他人が自分に対して何かを働いたとしても、己の考えを強制的に変えられるということはないのだから、彼らを悪く思う必要はないと考える。一時が万事、自分がどう考え行動するかという点が最重要であり、それらが犯されない限りはその他の事は基本的にはどうでも良い事柄であるとしてしまう。

この考え方はかなり堅牢性が高くて実用的だと思います。日々、どうしてAなのかBなのか、その理由はなになのかなどと考えることは楽しいことではありますが、一方でどんどん自分から考えが離れてしまう。そんなことをやっているうちにいつまでたっても大事な事は実行できなし、死も確実に迫っていることになる。

時間は有限で残り少ないからこそ、諸事に構わず自らが行いたいことを行っていく。単純ですが死の必然性からすれば、それと同じくらい確実なことなのかもしれません。

修身教授録で紹介されていた本ですが、こちらもそれと同様に定期的に読み返したい一冊になりました。私も自省録書こうかしら。

隣人がなにを言い、なにを行い、なにを考えているかを覗き見ず、自分自身のなすことのみに注目し、それが正しく、敬虔であるように慮る者は、なんと多くの余暇を得ることであろう。

想像力を抹殺せよ。時を現在に限れ。最期の時を考えよ。

善い人間のあり方如何について論ずるのはもういい加減で切り上げて善い人間になったらどうだ。

理性を奴隷の状態に置かない。自分のうちに集中する。自己に敬意を払う。
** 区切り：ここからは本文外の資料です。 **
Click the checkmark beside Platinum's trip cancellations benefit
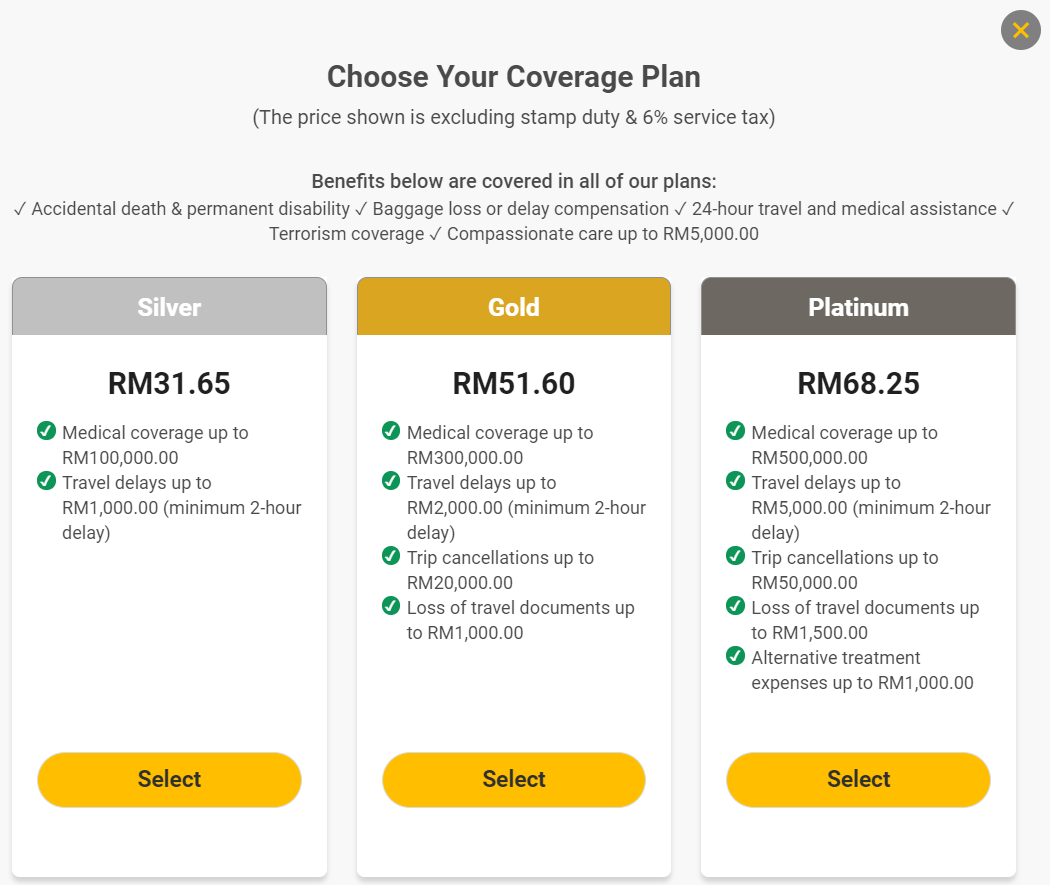 pos(736,557)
終局の目的に向って急げ。

あらゆる行動に際して、ただ自己にたいして美しくあろうということのみが君の唯一の関心事であり念願でなくてはならない。

外側から起こってる事柄に関しては、それが偶然によるか、または摂理によるかのいずれかであることを考え、偶然を責めることも、摂理に罪を帰することもしてはならない。

君は多くの無用な悩みの種を切り捨てることができる。

君は善意にみちた態度を取り、尊大な風をしてはならない。ただし人間各々の価値は、その人が熱心に追い求める対象の価値に等しいということを理解していること。
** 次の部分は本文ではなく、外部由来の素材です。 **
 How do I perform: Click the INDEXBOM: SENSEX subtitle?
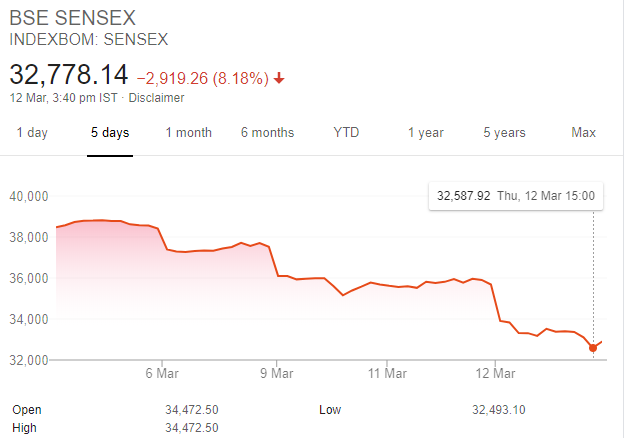click(88, 40)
つまずく人びとをも愛するのが人間の特権である。これに到達するにはつぎのことを考えればよいだろう。彼らは君と同胞であり、無知のために知らずして罪を犯してしまったのである。

理性的市民的動物の悪と善とは、受身の状態に存するのではなく、行動の中に存する。それは彼の美徳と悪徳とが受身の状態に存するのではなく、行動のなかにあるのと同様である。


**司法省、American Airlines'とUS Airwaysの合併に待ったをかける

合併をすると国民の選択肢が狭まると同時に、料金の引き上げにつながるとして。American Airlines'は3位、US Airwaysは5位で合併すればUnitedとDeltaを抜いて1位になる予定だが、これ以上話を進めるのは難しいようだ。

**マリ大統領選でKeitaが再選

40%近い得票を得て再選。北部のTuaregは自治の拡大を要求し、イスラム勢力も去年反乱を起こすなど取り組むべき問題も多い。選挙自体は準備の割にはスムーズに進んだ様子。フランスはイスラム勢力を駆逐する為に去年介入したが、今年の終わりまでに3000人の兵士を1000人まで減らしたい意向だ。

**みずほ証券、海外利益の拡大を狙う

社長がFT紙に英語のインタビューに応えている。みずほ銀行の顧客の海外でのシェア拡大に貢献し、2012年の250億円から2015年には450億円にしたいと望む。合併や買収ビジネスはヨーロッパや米国の銀行が支配している。みずほの名前を知ってもらえるようにがんばるとのこと。

**日経平均は183円高の14050円

午前中一杯下げ、午後になりそれらを払拭するように今度は上げに転じる良く解らない日。JNJが崩れる。これは要注意かも。